## Records for this exercise
>>

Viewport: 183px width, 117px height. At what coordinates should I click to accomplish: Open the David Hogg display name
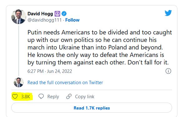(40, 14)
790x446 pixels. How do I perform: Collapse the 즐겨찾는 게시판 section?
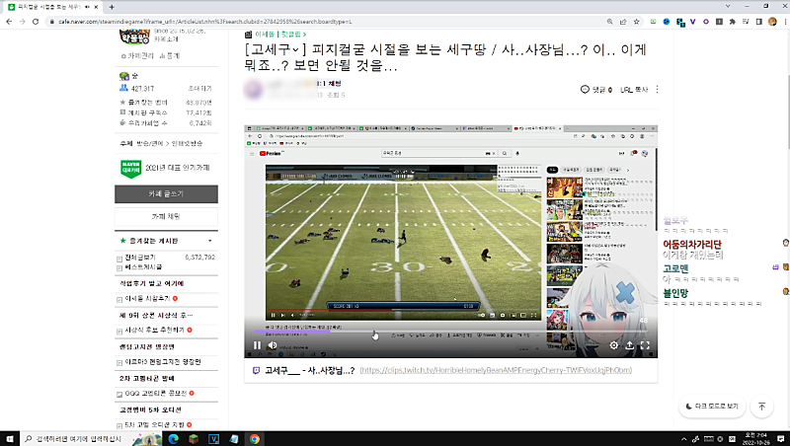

<<
>>

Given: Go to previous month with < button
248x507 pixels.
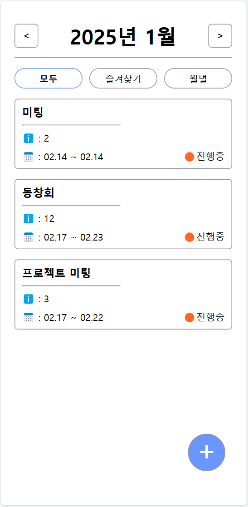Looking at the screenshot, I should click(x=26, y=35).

<<

## Directions for this task
From the records above, output only the lines starting at the one containing "Viewport: 183px width, 117px" and ending at the one containing "790x446 pixels. How", word for word. Pictures stay out.

## Task response
Viewport: 183px width, 117px height. At what coordinates should I click to accomplish: Open the David Hogg display name
(40, 14)
790x446 pixels. How do I perform: Collapse the 즐겨찾는 게시판 section?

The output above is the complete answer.